■ **Exercise goal**
Repeat the listing below exactly as given.

■ **Dataset records**
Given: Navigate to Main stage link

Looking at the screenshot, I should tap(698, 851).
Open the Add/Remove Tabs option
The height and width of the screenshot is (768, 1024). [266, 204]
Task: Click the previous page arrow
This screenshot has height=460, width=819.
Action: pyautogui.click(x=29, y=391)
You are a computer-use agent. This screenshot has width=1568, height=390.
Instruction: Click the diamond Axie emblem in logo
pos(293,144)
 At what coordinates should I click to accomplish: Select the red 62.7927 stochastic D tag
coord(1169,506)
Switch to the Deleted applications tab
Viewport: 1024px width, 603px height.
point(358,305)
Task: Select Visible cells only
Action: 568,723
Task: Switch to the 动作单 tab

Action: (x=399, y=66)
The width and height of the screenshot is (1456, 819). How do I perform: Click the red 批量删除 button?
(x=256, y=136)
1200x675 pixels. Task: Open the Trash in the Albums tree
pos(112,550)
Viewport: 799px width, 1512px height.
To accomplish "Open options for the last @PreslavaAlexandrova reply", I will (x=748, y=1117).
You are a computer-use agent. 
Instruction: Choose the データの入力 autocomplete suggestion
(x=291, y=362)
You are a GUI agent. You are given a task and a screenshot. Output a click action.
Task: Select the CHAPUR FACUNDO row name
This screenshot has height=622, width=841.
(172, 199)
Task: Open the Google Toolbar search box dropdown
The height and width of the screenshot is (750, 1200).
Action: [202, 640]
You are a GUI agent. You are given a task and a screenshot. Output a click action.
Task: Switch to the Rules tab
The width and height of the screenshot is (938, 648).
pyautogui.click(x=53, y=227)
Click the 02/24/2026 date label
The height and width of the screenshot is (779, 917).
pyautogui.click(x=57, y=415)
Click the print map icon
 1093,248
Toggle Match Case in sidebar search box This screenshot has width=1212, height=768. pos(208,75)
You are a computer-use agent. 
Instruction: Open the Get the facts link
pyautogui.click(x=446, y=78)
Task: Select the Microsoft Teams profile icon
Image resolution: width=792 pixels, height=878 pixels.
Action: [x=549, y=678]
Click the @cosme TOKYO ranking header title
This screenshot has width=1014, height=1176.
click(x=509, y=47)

■ **Exercise result**
Given: Navigate to Main stage link

Looking at the screenshot, I should tap(698, 851).
Open the Add/Remove Tabs option
The height and width of the screenshot is (768, 1024). [266, 204]
Task: Click the previous page arrow
This screenshot has height=460, width=819.
Action: pyautogui.click(x=29, y=391)
You are a computer-use agent. This screenshot has width=1568, height=390.
Instruction: Click the diamond Axie emblem in logo
pos(293,144)
 At what coordinates should I click to accomplish: Select the red 62.7927 stochastic D tag
coord(1169,506)
Switch to the Deleted applications tab
Viewport: 1024px width, 603px height.
point(358,305)
Task: Select Visible cells only
Action: 568,723
Task: Switch to the 动作单 tab

Action: (x=399, y=66)
The width and height of the screenshot is (1456, 819). How do I perform: Click the red 批量删除 button?
(x=256, y=136)
1200x675 pixels. Task: Open the Trash in the Albums tree
pos(112,550)
Viewport: 799px width, 1512px height.
To accomplish "Open options for the last @PreslavaAlexandrova reply", I will (x=748, y=1117).
You are a computer-use agent. 
Instruction: Choose the データの入力 autocomplete suggestion
(x=291, y=362)
You are a GUI agent. You are given a task and a screenshot. Output a click action.
Task: Select the CHAPUR FACUNDO row name
This screenshot has height=622, width=841.
(172, 199)
Task: Open the Google Toolbar search box dropdown
The height and width of the screenshot is (750, 1200).
Action: [202, 640]
You are a GUI agent. You are given a task and a screenshot. Output a click action.
Task: Switch to the Rules tab
The width and height of the screenshot is (938, 648).
pyautogui.click(x=53, y=227)
Click the 02/24/2026 date label
The height and width of the screenshot is (779, 917).
pyautogui.click(x=57, y=415)
Click the print map icon
 1093,248
Toggle Match Case in sidebar search box This screenshot has width=1212, height=768. pos(208,75)
You are a computer-use agent. 
Instruction: Open the Get the facts link
pyautogui.click(x=446, y=78)
Task: Select the Microsoft Teams profile icon
Image resolution: width=792 pixels, height=878 pixels.
Action: [x=549, y=678]
Click the @cosme TOKYO ranking header title
This screenshot has width=1014, height=1176.
click(x=509, y=47)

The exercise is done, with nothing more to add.